TASK DIRECTIONS >> Print each line exactly, beginning with the one where "[Facebook] (141, 134)" appears and ending at the last line below.
++++++++++
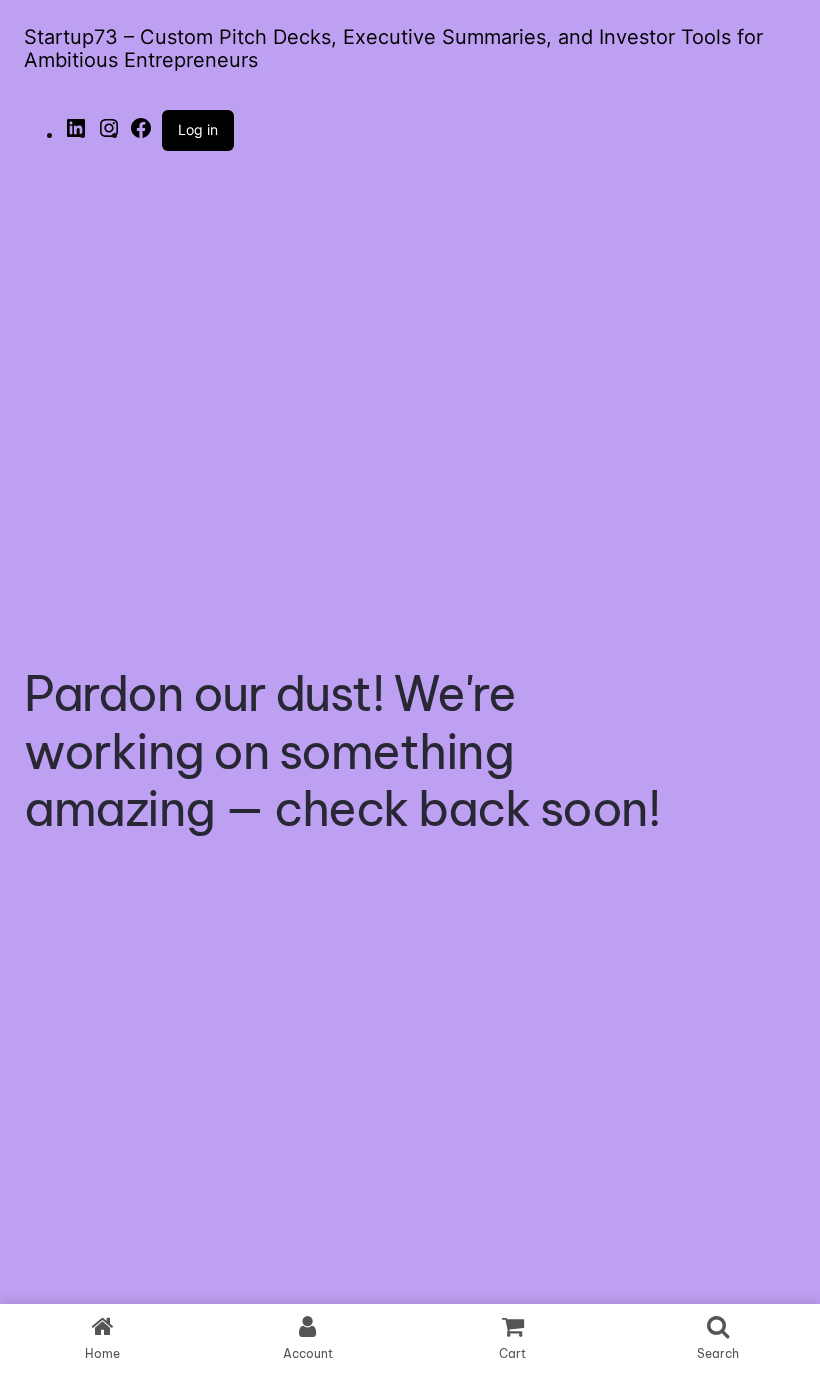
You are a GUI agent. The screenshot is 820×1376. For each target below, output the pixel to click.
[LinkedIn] (76, 134)
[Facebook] (141, 134)
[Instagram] (109, 134)
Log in (198, 129)
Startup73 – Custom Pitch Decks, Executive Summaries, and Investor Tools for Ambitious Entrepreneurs (393, 48)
++++++++++
RESPONSE FOR THIS EXERCISE >>
[Facebook] (141, 134)
[Instagram] (109, 134)
Log in (198, 129)
Startup73 – Custom Pitch Decks, Executive Summaries, and Investor Tools for Ambitious Entrepreneurs (393, 48)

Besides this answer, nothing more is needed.